## Given instruction
Copy all of the material below line for line, changing nothing.
--- START ---
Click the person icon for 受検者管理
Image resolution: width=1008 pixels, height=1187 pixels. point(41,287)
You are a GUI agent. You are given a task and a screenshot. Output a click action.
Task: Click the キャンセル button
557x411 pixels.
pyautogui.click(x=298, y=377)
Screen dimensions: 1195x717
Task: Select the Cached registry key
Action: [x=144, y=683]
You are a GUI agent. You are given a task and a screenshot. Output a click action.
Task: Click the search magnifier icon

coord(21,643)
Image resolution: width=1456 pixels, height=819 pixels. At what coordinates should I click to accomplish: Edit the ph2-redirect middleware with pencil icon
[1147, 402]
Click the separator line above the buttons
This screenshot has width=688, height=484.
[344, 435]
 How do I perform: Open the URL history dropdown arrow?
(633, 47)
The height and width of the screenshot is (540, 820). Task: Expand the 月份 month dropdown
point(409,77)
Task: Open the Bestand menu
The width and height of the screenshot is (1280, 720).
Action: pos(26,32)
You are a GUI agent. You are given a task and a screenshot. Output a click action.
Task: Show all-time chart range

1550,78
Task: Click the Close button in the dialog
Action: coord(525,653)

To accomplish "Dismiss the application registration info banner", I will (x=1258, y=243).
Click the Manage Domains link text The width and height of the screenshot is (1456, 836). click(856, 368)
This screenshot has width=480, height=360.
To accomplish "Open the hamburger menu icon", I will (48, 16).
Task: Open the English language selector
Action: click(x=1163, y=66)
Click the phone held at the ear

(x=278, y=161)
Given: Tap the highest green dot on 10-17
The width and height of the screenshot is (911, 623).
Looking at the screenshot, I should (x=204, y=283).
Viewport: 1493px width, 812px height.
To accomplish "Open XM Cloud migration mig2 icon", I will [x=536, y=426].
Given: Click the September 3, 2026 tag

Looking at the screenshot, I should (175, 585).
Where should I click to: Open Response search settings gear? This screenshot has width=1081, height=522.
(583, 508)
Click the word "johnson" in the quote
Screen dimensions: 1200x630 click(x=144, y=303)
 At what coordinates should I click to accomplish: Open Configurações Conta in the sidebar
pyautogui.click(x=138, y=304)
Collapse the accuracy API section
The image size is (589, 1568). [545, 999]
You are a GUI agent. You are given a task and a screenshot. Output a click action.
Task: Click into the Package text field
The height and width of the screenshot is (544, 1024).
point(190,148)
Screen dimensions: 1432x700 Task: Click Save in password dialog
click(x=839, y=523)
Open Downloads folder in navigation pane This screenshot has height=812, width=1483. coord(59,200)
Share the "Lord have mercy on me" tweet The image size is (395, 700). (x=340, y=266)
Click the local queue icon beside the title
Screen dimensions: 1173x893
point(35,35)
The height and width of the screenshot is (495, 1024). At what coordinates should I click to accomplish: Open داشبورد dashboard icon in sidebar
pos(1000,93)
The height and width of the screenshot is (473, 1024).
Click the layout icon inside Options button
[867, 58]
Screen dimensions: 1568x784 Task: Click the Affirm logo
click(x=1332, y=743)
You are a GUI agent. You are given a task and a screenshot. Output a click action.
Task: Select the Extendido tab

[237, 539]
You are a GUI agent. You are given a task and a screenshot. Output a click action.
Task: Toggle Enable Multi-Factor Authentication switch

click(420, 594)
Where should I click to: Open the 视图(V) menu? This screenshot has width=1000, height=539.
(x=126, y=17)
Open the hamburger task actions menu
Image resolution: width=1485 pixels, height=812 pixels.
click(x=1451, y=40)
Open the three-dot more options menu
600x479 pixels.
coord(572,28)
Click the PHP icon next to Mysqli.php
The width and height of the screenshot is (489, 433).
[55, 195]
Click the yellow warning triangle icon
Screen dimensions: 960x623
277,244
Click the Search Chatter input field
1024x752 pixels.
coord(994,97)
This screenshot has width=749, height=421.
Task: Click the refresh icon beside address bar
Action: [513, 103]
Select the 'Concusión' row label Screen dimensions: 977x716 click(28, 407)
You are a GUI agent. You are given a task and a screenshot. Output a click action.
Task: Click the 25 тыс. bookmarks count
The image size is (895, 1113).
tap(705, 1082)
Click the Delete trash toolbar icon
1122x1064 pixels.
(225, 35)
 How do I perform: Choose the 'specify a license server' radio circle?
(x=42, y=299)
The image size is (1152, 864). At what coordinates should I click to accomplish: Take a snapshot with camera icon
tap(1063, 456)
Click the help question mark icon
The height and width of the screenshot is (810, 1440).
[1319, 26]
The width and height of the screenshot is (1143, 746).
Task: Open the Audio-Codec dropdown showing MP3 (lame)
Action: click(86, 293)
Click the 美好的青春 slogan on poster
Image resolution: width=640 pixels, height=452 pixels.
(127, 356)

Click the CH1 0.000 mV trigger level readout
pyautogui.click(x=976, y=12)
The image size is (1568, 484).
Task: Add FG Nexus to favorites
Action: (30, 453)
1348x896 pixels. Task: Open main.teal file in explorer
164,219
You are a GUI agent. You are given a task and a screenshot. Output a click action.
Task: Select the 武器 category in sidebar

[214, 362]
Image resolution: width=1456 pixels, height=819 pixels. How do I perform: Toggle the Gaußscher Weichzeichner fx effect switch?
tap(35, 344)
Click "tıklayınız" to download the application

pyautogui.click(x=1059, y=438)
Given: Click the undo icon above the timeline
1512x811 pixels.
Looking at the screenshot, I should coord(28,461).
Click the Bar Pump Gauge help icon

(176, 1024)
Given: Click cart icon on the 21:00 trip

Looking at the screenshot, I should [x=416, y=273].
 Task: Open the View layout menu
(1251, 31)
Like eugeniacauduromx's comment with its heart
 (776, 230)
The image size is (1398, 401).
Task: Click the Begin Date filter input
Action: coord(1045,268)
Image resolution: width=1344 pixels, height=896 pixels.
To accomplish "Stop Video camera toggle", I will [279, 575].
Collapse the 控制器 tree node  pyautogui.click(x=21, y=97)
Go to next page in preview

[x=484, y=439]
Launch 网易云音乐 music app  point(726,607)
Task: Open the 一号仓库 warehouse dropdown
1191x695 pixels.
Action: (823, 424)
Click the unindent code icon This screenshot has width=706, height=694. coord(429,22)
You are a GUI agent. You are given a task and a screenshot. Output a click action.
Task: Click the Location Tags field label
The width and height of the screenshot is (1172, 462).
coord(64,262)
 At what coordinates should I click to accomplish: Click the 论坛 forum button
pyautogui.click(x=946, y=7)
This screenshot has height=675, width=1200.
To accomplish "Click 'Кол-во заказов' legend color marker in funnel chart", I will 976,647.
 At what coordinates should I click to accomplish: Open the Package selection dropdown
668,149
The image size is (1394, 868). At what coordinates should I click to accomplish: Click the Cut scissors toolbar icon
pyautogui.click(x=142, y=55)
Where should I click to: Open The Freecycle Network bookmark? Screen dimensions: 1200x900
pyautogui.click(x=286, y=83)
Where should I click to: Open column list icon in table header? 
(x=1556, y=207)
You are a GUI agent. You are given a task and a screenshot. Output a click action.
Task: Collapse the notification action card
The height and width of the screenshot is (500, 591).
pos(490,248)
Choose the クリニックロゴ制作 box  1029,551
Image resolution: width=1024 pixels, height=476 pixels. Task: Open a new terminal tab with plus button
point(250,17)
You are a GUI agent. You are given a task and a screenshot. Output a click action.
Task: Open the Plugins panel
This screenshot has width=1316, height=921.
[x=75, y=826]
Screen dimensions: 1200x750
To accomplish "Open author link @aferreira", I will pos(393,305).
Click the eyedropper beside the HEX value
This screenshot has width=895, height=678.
--- END ---
## Expected answer
Click the person icon for 受検者管理
Image resolution: width=1008 pixels, height=1187 pixels. point(41,287)
You are a GUI agent. You are given a task and a screenshot. Output a click action.
Task: Click the キャンセル button
557x411 pixels.
pyautogui.click(x=298, y=377)
Screen dimensions: 1195x717
Task: Select the Cached registry key
Action: [x=144, y=683]
You are a GUI agent. You are given a task and a screenshot. Output a click action.
Task: Click the search magnifier icon

coord(21,643)
Image resolution: width=1456 pixels, height=819 pixels. At what coordinates should I click to accomplish: Edit the ph2-redirect middleware with pencil icon
[1147, 402]
Click the separator line above the buttons
This screenshot has width=688, height=484.
[344, 435]
 How do I perform: Open the URL history dropdown arrow?
(633, 47)
The height and width of the screenshot is (540, 820). Task: Expand the 月份 month dropdown
point(409,77)
Task: Open the Bestand menu
The width and height of the screenshot is (1280, 720).
Action: pos(26,32)
You are a GUI agent. You are given a task and a screenshot. Output a click action.
Task: Show all-time chart range

1550,78
Task: Click the Close button in the dialog
Action: coord(525,653)

To accomplish "Dismiss the application registration info banner", I will (x=1258, y=243).
Click the Manage Domains link text The width and height of the screenshot is (1456, 836). click(856, 368)
This screenshot has width=480, height=360.
To accomplish "Open the hamburger menu icon", I will (48, 16).
Task: Open the English language selector
Action: click(x=1163, y=66)
Click the phone held at the ear

(x=278, y=161)
Given: Tap the highest green dot on 10-17
The width and height of the screenshot is (911, 623).
Looking at the screenshot, I should (x=204, y=283).
Viewport: 1493px width, 812px height.
To accomplish "Open XM Cloud migration mig2 icon", I will [x=536, y=426].
Given: Click the September 3, 2026 tag

Looking at the screenshot, I should (175, 585).
Where should I click to: Open Response search settings gear? This screenshot has width=1081, height=522.
(583, 508)
Click the word "johnson" in the quote
Screen dimensions: 1200x630 click(x=144, y=303)
 At what coordinates should I click to accomplish: Open Configurações Conta in the sidebar
pyautogui.click(x=138, y=304)
Collapse the accuracy API section
The image size is (589, 1568). [545, 999]
You are a GUI agent. You are given a task and a screenshot. Output a click action.
Task: Click into the Package text field
The height and width of the screenshot is (544, 1024).
point(190,148)
Screen dimensions: 1432x700 Task: Click Save in password dialog
click(x=839, y=523)
Open Downloads folder in navigation pane This screenshot has height=812, width=1483. coord(59,200)
Share the "Lord have mercy on me" tweet The image size is (395, 700). (x=340, y=266)
Click the local queue icon beside the title
Screen dimensions: 1173x893
point(35,35)
The height and width of the screenshot is (495, 1024). At what coordinates should I click to accomplish: Open داشبورد dashboard icon in sidebar
pos(1000,93)
The height and width of the screenshot is (473, 1024).
Click the layout icon inside Options button
[867, 58]
Screen dimensions: 1568x784 Task: Click the Affirm logo
click(x=1332, y=743)
You are a GUI agent. You are given a task and a screenshot. Output a click action.
Task: Select the Extendido tab

[237, 539]
You are a GUI agent. You are given a task and a screenshot. Output a click action.
Task: Toggle Enable Multi-Factor Authentication switch

click(420, 594)
Where should I click to: Open the 视图(V) menu? This screenshot has width=1000, height=539.
(x=126, y=17)
Open the hamburger task actions menu
Image resolution: width=1485 pixels, height=812 pixels.
click(x=1451, y=40)
Open the three-dot more options menu
600x479 pixels.
coord(572,28)
Click the PHP icon next to Mysqli.php
The width and height of the screenshot is (489, 433).
[55, 195]
Click the yellow warning triangle icon
Screen dimensions: 960x623
277,244
Click the Search Chatter input field
1024x752 pixels.
coord(994,97)
This screenshot has width=749, height=421.
Task: Click the refresh icon beside address bar
Action: [513, 103]
Select the 'Concusión' row label Screen dimensions: 977x716 click(28, 407)
You are a GUI agent. You are given a task and a screenshot. Output a click action.
Task: Click the 25 тыс. bookmarks count
The image size is (895, 1113).
tap(705, 1082)
Click the Delete trash toolbar icon
1122x1064 pixels.
(225, 35)
 How do I perform: Choose the 'specify a license server' radio circle?
(x=42, y=299)
The image size is (1152, 864). At what coordinates should I click to accomplish: Take a snapshot with camera icon
tap(1063, 456)
Click the help question mark icon
The height and width of the screenshot is (810, 1440).
[1319, 26]
The width and height of the screenshot is (1143, 746).
Task: Open the Audio-Codec dropdown showing MP3 (lame)
Action: click(86, 293)
Click the 美好的青春 slogan on poster
Image resolution: width=640 pixels, height=452 pixels.
(127, 356)

Click the CH1 0.000 mV trigger level readout
pyautogui.click(x=976, y=12)
The image size is (1568, 484).
Task: Add FG Nexus to favorites
Action: (30, 453)
1348x896 pixels. Task: Open main.teal file in explorer
164,219
You are a GUI agent. You are given a task and a screenshot. Output a click action.
Task: Select the 武器 category in sidebar

[214, 362]
Image resolution: width=1456 pixels, height=819 pixels. How do I perform: Toggle the Gaußscher Weichzeichner fx effect switch?
tap(35, 344)
Click "tıklayınız" to download the application

pyautogui.click(x=1059, y=438)
Given: Click the undo icon above the timeline
1512x811 pixels.
Looking at the screenshot, I should coord(28,461).
Click the Bar Pump Gauge help icon

(176, 1024)
Given: Click cart icon on the 21:00 trip

Looking at the screenshot, I should [x=416, y=273].
 Task: Open the View layout menu
(1251, 31)
Like eugeniacauduromx's comment with its heart
 (776, 230)
The image size is (1398, 401).
Task: Click the Begin Date filter input
Action: coord(1045,268)
Image resolution: width=1344 pixels, height=896 pixels.
To accomplish "Stop Video camera toggle", I will [279, 575].
Collapse the 控制器 tree node  pyautogui.click(x=21, y=97)
Go to next page in preview

[x=484, y=439]
Launch 网易云音乐 music app  point(726,607)
Task: Open the 一号仓库 warehouse dropdown
1191x695 pixels.
Action: (823, 424)
Click the unindent code icon This screenshot has width=706, height=694. coord(429,22)
You are a GUI agent. You are given a task and a screenshot. Output a click action.
Task: Click the Location Tags field label
The width and height of the screenshot is (1172, 462).
coord(64,262)
 At what coordinates should I click to accomplish: Click the 论坛 forum button
pyautogui.click(x=946, y=7)
This screenshot has height=675, width=1200.
To accomplish "Click 'Кол-во заказов' legend color marker in funnel chart", I will 976,647.
 At what coordinates should I click to accomplish: Open the Package selection dropdown
668,149
The image size is (1394, 868). At what coordinates should I click to accomplish: Click the Cut scissors toolbar icon
pyautogui.click(x=142, y=55)
Where should I click to: Open The Freecycle Network bookmark? Screen dimensions: 1200x900
pyautogui.click(x=286, y=83)
Where should I click to: Open column list icon in table header? 
(x=1556, y=207)
You are a GUI agent. You are given a task and a screenshot. Output a click action.
Task: Collapse the notification action card
The height and width of the screenshot is (500, 591).
pos(490,248)
Choose the クリニックロゴ制作 box  1029,551
Image resolution: width=1024 pixels, height=476 pixels. Task: Open a new terminal tab with plus button
point(250,17)
You are a GUI agent. You are given a task and a screenshot. Output a click action.
Task: Open the Plugins panel
This screenshot has width=1316, height=921.
[x=75, y=826]
Screen dimensions: 1200x750
To accomplish "Open author link @aferreira", I will pos(393,305).
Click the eyedropper beside the HEX value
This screenshot has width=895, height=678.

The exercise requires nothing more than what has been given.